Provided passage:

Start of Block

IFFNeRF: Initialisation Free and Fast 6DoF pose estimation from a single image and a NeRF model

TL;DR

IFFNeRF is specifically designed to operate in real-time and eliminates the need for an initial pose guess that is proximate to the sought solution, and can improve the angular and translation error accuracy by 80.1% and 67.3%, respectively, compared to iNeRF while performing at 34fps on consumer hardware.

Abstract

We introduce IFFNeRF to estimate the six degrees-of-freedom (6DoF) camera pose of a given image, building on the Neural Radiance Fields (NeRF) formulation. IFFNeRF is specifically designed to operate in real-time and eliminates the need for an initial pose guess that is proximate to the sought solution. IFFNeRF utilizes the Metropolis-Hasting algorithm to sample surface points from within the NeRF model. From these sampled points, we cast rays and deduce the color for each ray through pixel-level view synthesis. The camera pose can then be estimated as the solution to a Least Squares problem by selecting correspondences between the query image and the resulting bundle. We facilitate this process through a learned attention mechanism, bridging the query image embedding with the embedding of parameterized rays, thereby matching rays pertinent to the image. Through synthetic and real evaluation settings, we show that our method can improve the angular and translation error accuracy by 80.1% and 67.3%, respectively, compared to iNeRF while performing at 34fps on consumer hardware and not requiring the initial pose guess.

End of Block

Extracted records:
Start of Block

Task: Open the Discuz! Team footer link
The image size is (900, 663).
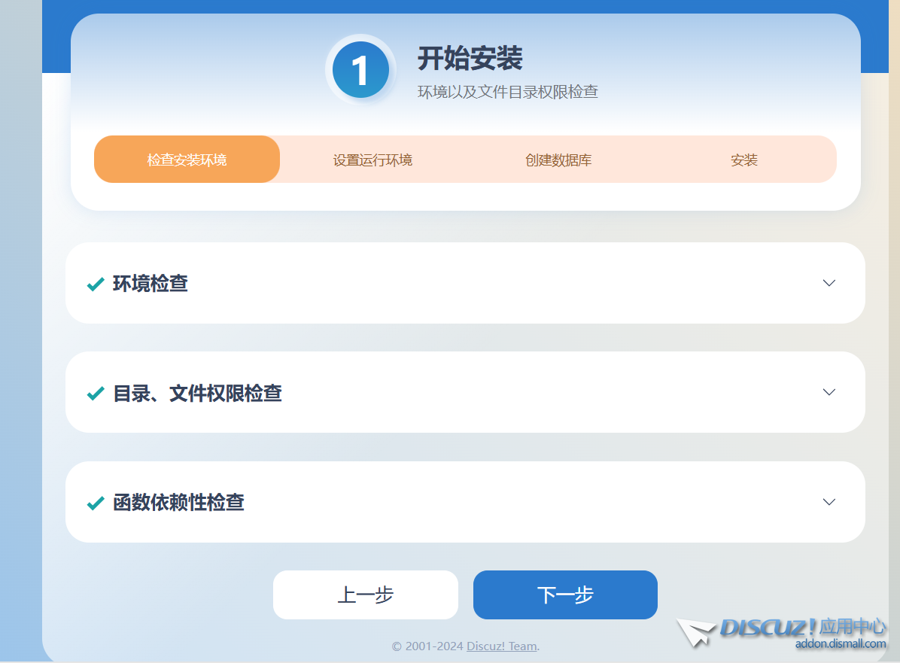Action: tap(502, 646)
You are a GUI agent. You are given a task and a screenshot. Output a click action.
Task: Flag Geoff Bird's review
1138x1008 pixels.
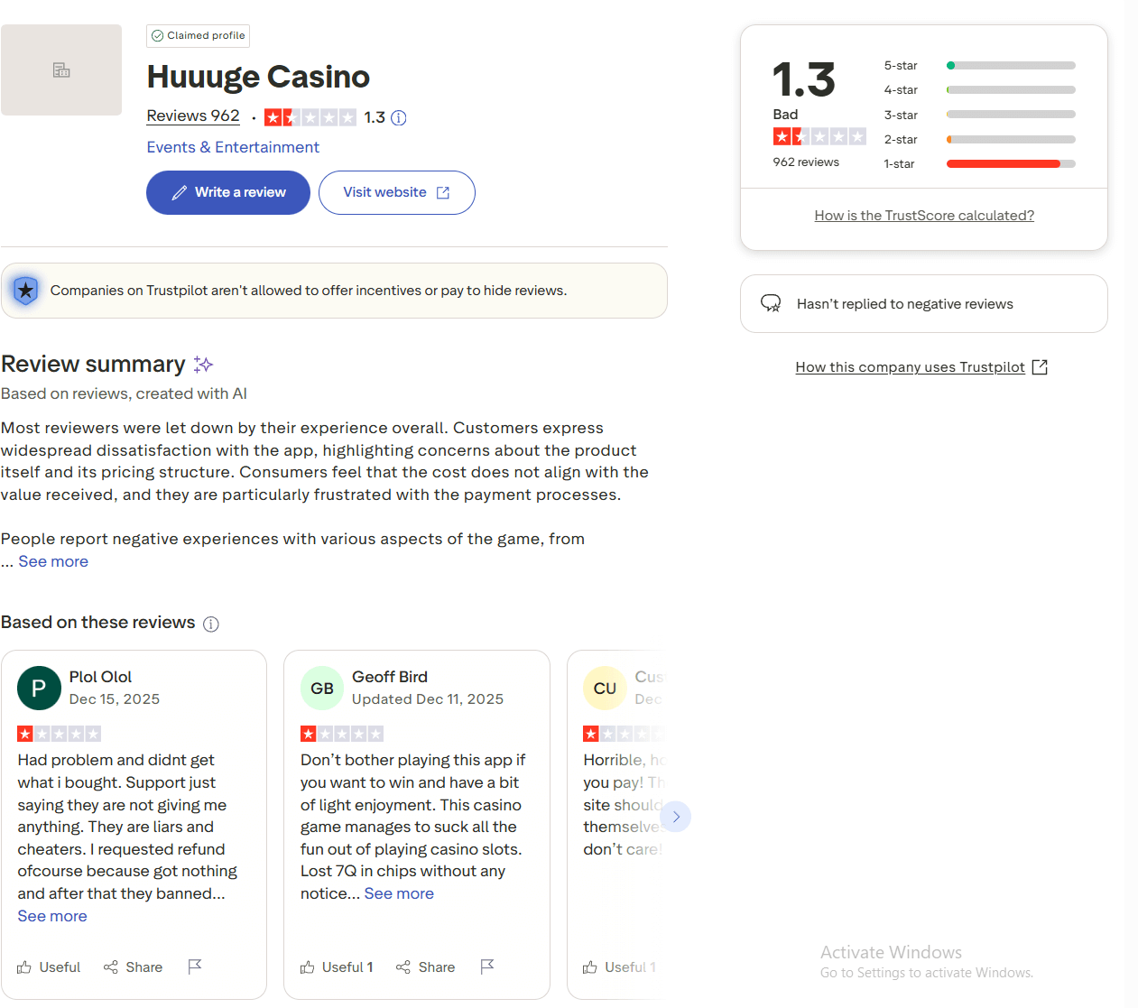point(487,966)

End of Block
Start of Block

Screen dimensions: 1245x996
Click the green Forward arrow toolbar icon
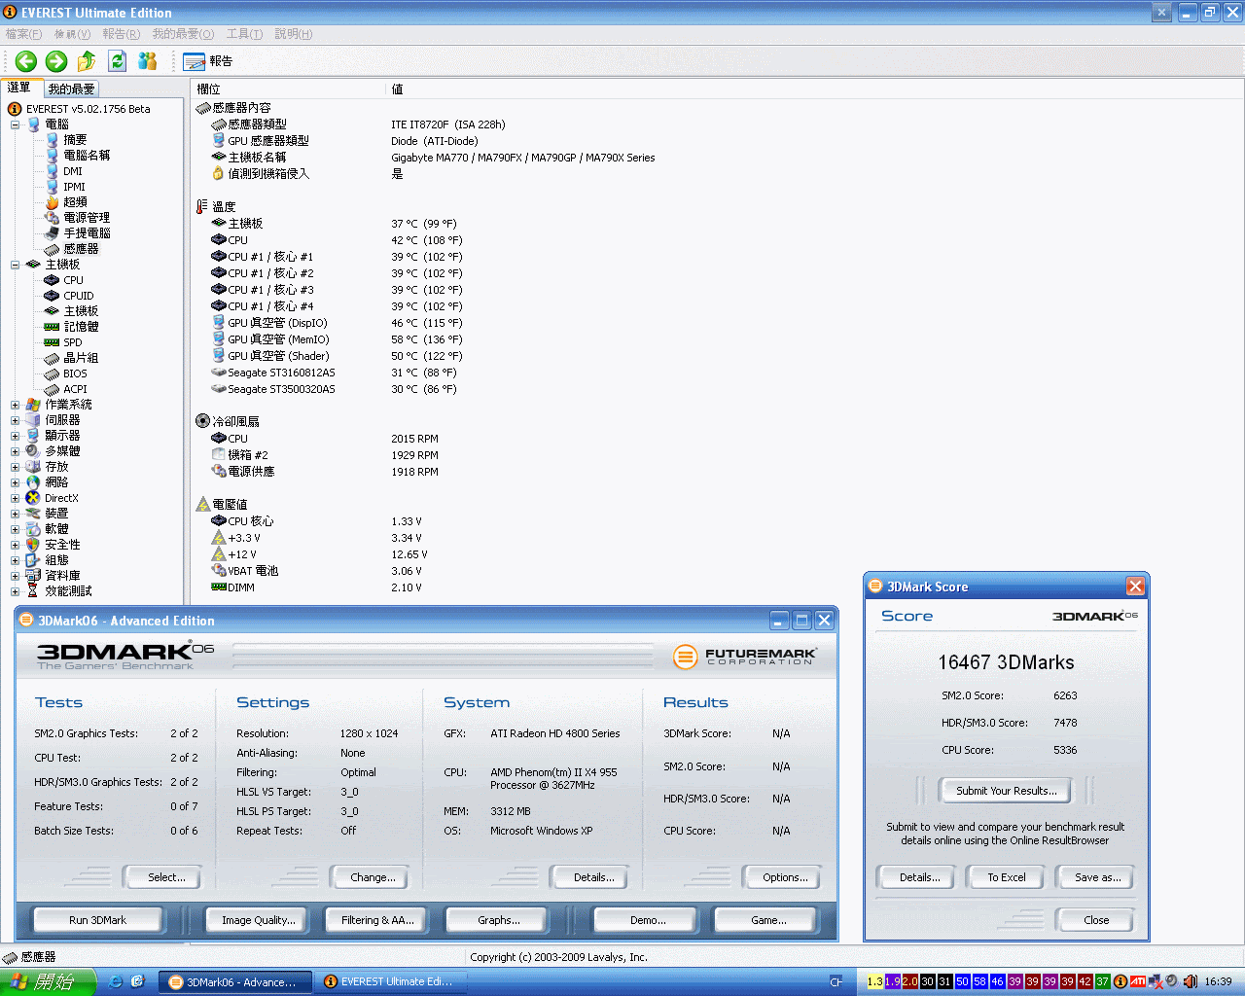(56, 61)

End of Block

What you will do:
A) In the IFFNeRF text, which algorithm is used to sample surface points from within the NeRF model?
B) Condense the paragraph of the IFFNeRF text that begins "We introduce IFFNeRF" into a bulleted list that keeps its main facts.
C) Please quote the stretch of the IFFNeRF text from "IFFNeRF: Initialisation Free" through "on consumer hardware.".

Answers provided:
A) The Metropolis-Hasting algorithm.

B)
- IFFNeRF estimates the six degrees-of-freedom (6DoF) camera pose of a given image, building on the Neural Radiance Fields (NeRF) formulation.
- It is designed to run in real time and needs no initial pose guess close to the solution.
- It samples surface points from within the NeRF model using the Metropolis-Hasting algorithm.
- Rays are cast from these points, and each ray's color is deduced through pixel-level view synthesis.
- The camera pose is estimated as the solution to a Least Squares problem by selecting correspondences between the query image and the resulting bundle.
- A learned attention mechanism links the query image embedding with the embedding of parameterized rays to match rays pertinent to the image.
- In synthetic and real evaluations, it improves angular error accuracy by 80.1% and translation error accuracy by 67.3% compared to iNeRF, runs at 34fps on consumer hardware, and requires no initial pose guess.

C)
IFFNeRF: Initialisation Free and Fast 6DoF pose estimation from a single image and a NeRF model

TL;DR

IFFNeRF is specifically designed to operate in real-time and eliminates the need for an initial pose guess that is proximate to the sought solution, and can improve the angular and translation error accuracy by 80.1% and 67.3%, respectively, compared to iNeRF while performing at 34fps on consumer hardware.